If you own the commercial property from which the dental practice operates, you will need to decide whether the property is included as part of the sale or if you wish to retain ownership of the property and to lease it to the buyer post-sale. This requires careful planning and, if you wish to retain the property, may involve a minor change to your business structure prior to or on the same day as the sale.

If your practice lets the building from a third party landlord, the buyer will need to know how about the remaining lease term, whether the lease is “protected” or not. If the buyer will need a new lease or an extension to the existing lease, this should be factored into the equation fromthe outset.

  1. OPTIMISE YOUR “FINANCIALS”

Your accountant should be one of the first people that you tell about your proposals to sell your dental practice. It will be important to start reviewing your accounting, tax and financial information at an early stage and ensuring that good quality information, including reliable management accounts, are put together.

Your buyer may be funding its acquisition using bank or investment funding. The lender or investor will undertake their own due diligence on your dental practice. They will want to test the cash and profit levels of the practice.
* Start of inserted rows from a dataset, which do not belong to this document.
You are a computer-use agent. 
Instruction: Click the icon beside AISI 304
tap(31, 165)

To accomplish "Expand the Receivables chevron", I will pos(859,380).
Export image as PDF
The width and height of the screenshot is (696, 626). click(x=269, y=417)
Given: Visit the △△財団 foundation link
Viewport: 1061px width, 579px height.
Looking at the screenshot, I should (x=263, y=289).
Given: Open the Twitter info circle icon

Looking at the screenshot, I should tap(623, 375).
Having your numbers in order and available for inspection can help to justify your asking price, and ultimately increase the probability of achieving your desired financial outcome.

  1. CONSIDER THE CARE QUALITY COMMISSION (CQC) REQUIREMENTS

Although the CQC are helpful in our experience, they can be strict about a buyer’s application to be the new provider of the practice. This can be a stressful part of the transaction process due to their being outside scrutiny by the CQC, and the difficulty in predicting what they may or may not ask for.
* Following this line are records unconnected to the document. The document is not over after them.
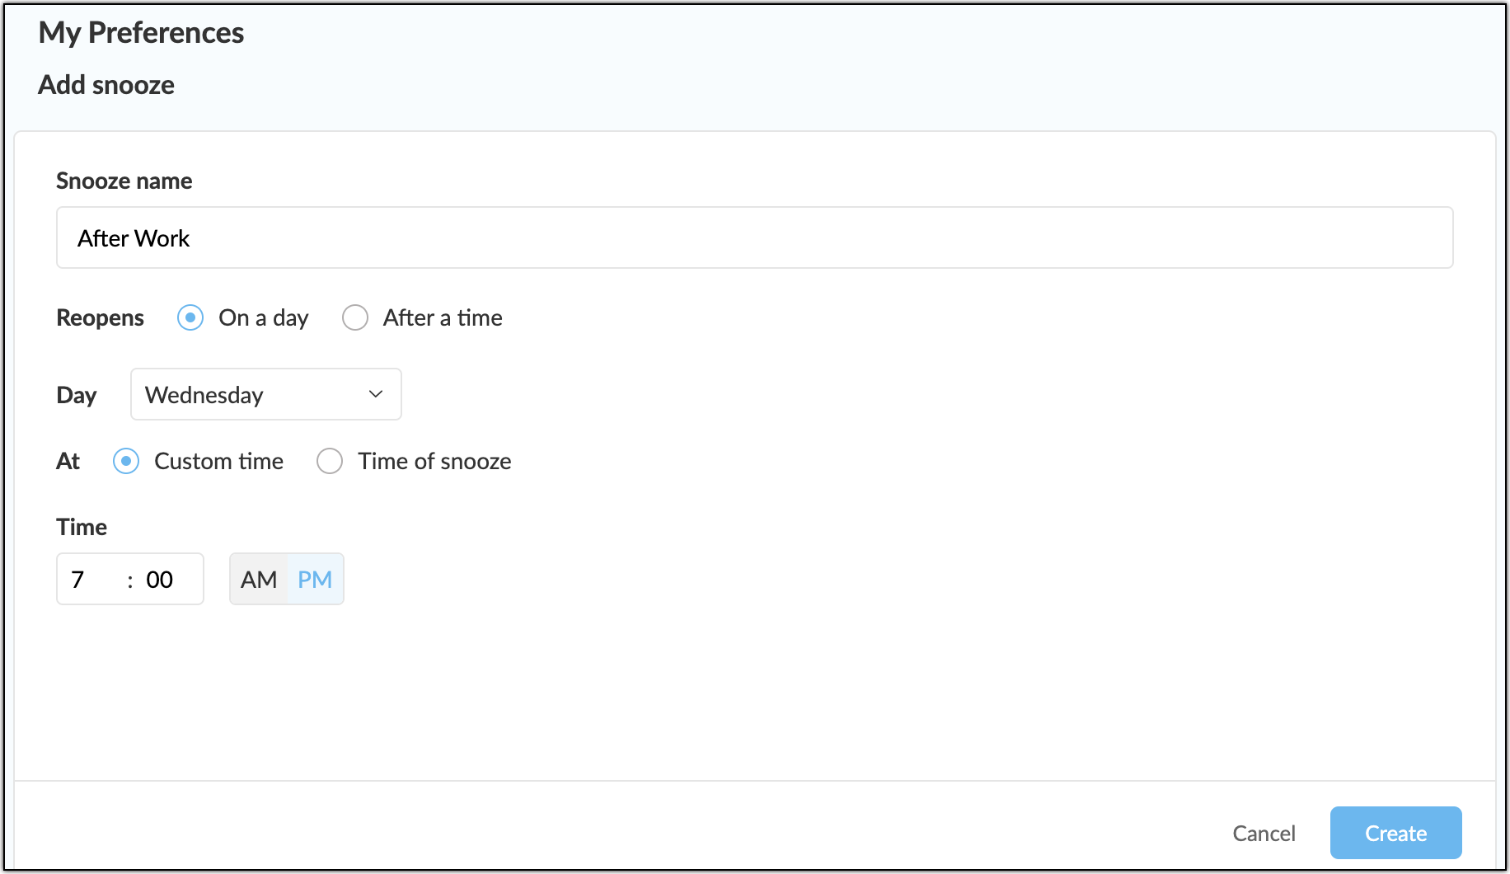Click the Snooze name text field
This screenshot has height=874, width=1510.
(754, 237)
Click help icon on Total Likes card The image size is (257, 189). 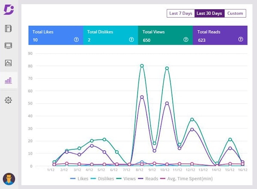[76, 39]
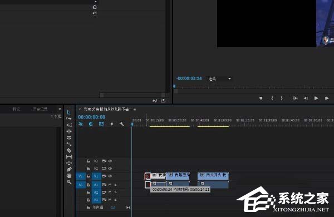
Task: Switch to the 历史记录 tab
Action: click(x=40, y=109)
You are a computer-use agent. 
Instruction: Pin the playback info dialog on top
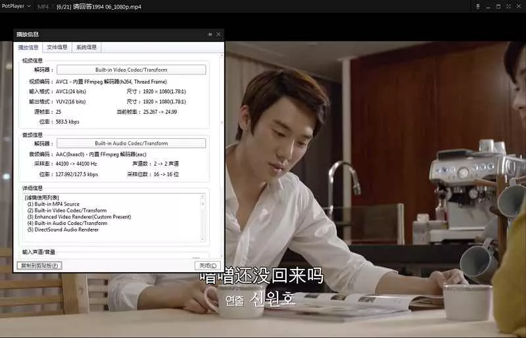(210, 34)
The process will be much simpler if you are selling your dental practice to an experienced and existing provider. However, if you are selling to a new entrant in the market, then it can be more nerve-wracking as the buyer will need to jump through additional hoops with the CQC.

Where the practice has an NHS dental contract, additional considerations apply due to what is known as the “bridging partnership” issue.
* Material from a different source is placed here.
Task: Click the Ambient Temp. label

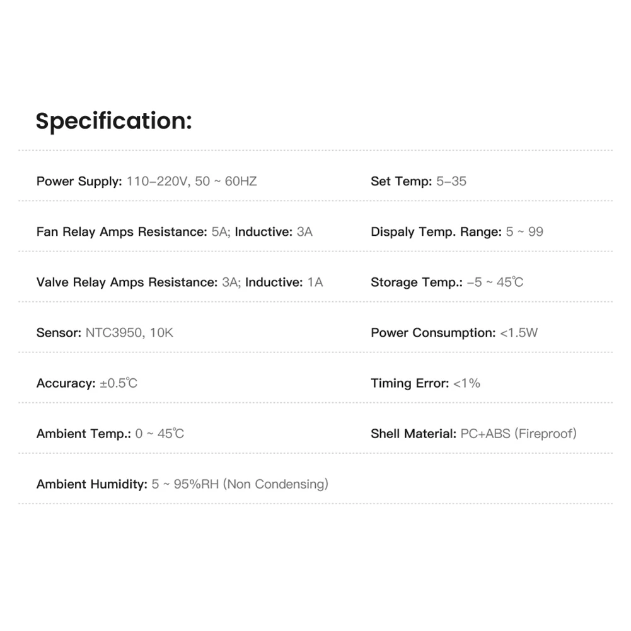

We are familiar with negotiating workable solutions to the CQC transitional requirements, and can advise on the best way forward for you.

  1. CONFIDENTIALITY AGREEMENTS

Remember, you will be holding sensitive personal data about associates, employees and patients (and, in some cases, about children). It is imperative to process this personal data with care and in accordance with data protection laws. A confidentiality agreement (or non-disclosure agreement) should be put in place with potential buyers of the business at an early stage. In addition, personal data can be supplied in anonymised format so that they are protected from misuse of the information by the buyer.

  1. ENGAGE SOLICITORS AT AN EARLY STAGE

Involving a specialist solicitor – such as us – at an early stage will be highly advantageous if you are proposing to sell your dental practice. We are used to negotiating the common issues that tend to arise, and will looking to negotiate terms which are fair and usual in dental sales. We can advise you if anything the buyer suggests is unusual or unfair to you. This will help you make a well-planned and informed decision before committing to the main legal phase of the sale, and incurring legal costs which could have been avoided by taking advice at an earlier stage.